● **Work order**
Would you retype exactly the lines below, from the one containing "You are a GUI" through the end of the entries, both ends included, but not the pictures?

(Dataset items)
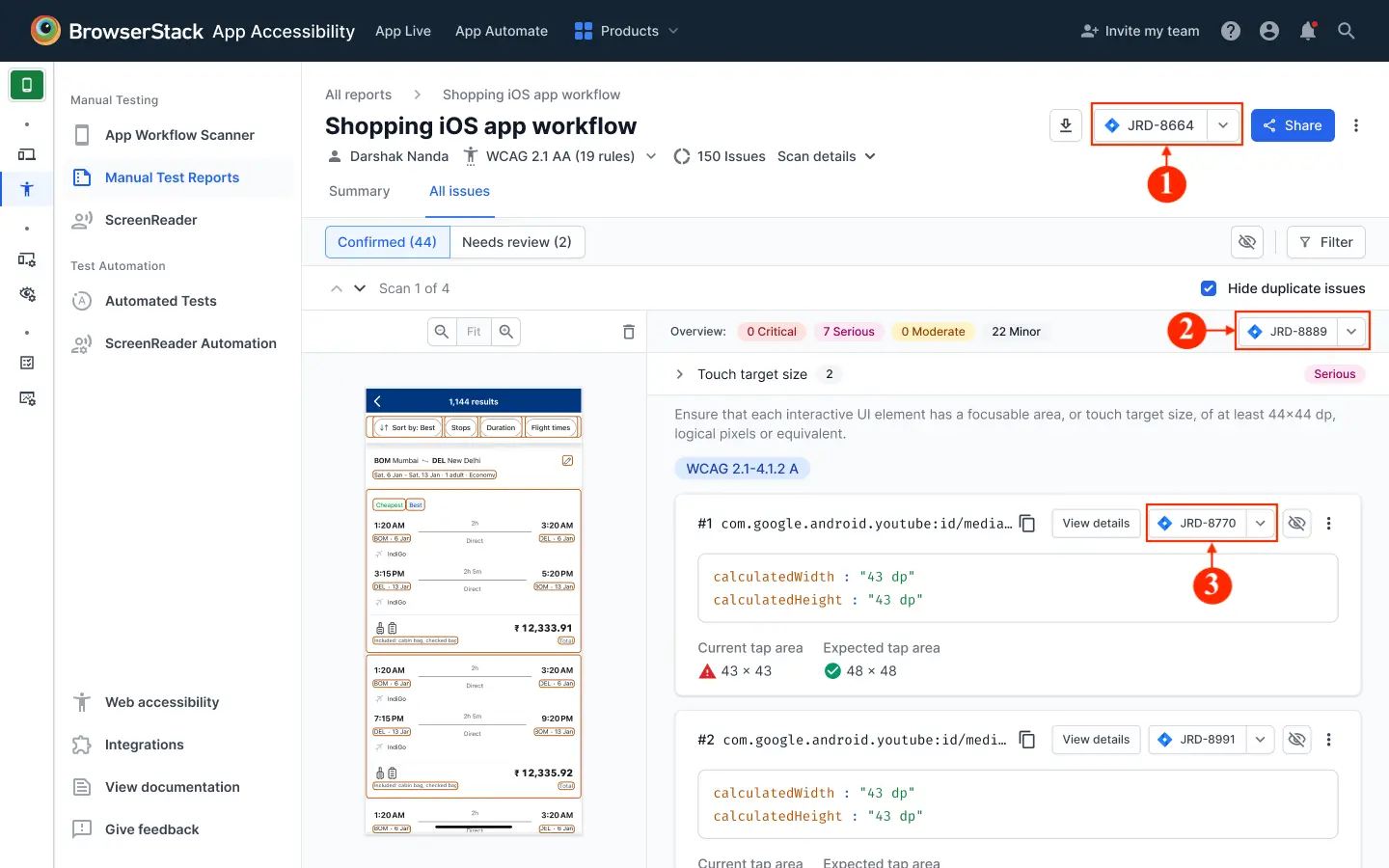Image resolution: width=1389 pixels, height=868 pixels.
Task: Download the report via the download icon
Action: pyautogui.click(x=1065, y=125)
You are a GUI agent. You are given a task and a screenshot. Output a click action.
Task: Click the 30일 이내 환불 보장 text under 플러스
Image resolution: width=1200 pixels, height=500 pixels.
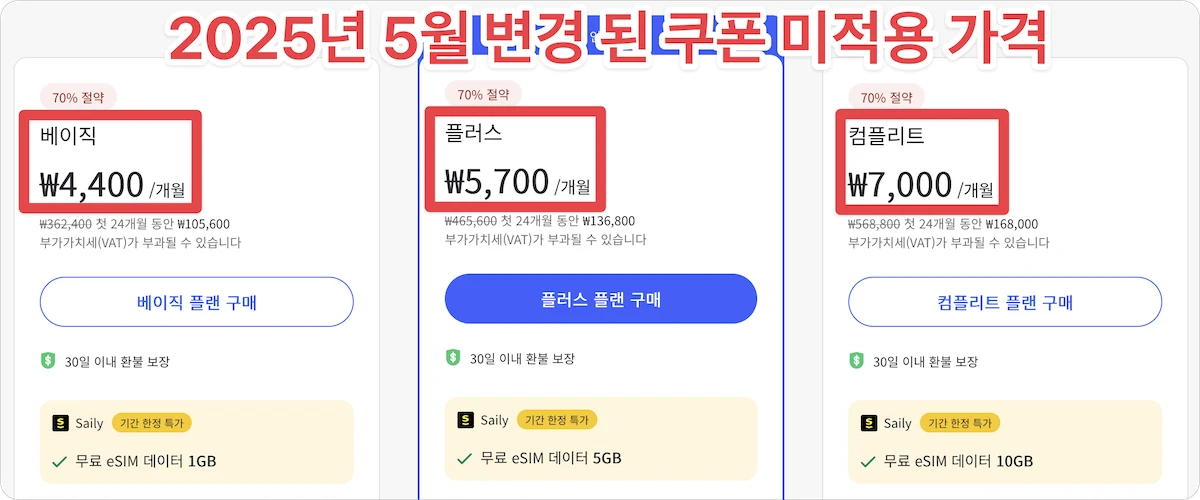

● **Reply**
You are a GUI agent. You are given a task and a screenshot. Output a click action.
Task: Click the 30일 이내 환불 보장 text under 플러스
Image resolution: width=1200 pixels, height=500 pixels.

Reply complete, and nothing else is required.